- _Extracted information_:
-*-

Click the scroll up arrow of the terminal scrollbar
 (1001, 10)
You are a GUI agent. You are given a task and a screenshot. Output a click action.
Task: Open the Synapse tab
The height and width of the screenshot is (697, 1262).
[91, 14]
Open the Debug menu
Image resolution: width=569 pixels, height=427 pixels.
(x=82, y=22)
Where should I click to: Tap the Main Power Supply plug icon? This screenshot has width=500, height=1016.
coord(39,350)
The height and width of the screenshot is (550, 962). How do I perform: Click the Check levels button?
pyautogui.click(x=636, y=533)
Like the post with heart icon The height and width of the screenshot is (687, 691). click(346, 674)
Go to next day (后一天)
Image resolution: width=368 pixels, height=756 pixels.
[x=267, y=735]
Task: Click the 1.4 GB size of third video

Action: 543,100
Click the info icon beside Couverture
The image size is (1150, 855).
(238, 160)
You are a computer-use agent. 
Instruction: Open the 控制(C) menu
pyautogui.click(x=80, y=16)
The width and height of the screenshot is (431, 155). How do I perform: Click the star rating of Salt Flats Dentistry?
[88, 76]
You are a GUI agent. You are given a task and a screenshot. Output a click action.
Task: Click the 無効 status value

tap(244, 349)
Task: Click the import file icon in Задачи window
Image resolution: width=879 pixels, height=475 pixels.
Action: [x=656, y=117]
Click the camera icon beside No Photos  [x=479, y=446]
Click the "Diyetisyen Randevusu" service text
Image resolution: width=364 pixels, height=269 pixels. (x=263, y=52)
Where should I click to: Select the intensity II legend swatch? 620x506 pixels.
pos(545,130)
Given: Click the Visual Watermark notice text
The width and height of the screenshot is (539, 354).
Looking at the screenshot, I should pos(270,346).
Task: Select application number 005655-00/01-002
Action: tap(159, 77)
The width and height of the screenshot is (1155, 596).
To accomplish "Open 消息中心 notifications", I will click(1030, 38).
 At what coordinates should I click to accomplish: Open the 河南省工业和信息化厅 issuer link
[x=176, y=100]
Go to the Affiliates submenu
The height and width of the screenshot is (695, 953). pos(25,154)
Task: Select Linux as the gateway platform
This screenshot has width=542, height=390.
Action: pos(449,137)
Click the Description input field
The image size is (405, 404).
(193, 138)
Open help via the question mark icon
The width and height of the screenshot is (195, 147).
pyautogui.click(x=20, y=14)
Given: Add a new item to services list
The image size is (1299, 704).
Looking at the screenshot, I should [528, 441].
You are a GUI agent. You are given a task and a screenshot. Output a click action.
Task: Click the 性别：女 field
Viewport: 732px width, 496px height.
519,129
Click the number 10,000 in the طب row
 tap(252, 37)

-*-

- _What to produce_: All lines of the records above that contain the word "beside" are to be copied out.

- _Task output_:
Click the info icon beside Couverture
Click the camera icon beside No Photos  [x=479, y=446]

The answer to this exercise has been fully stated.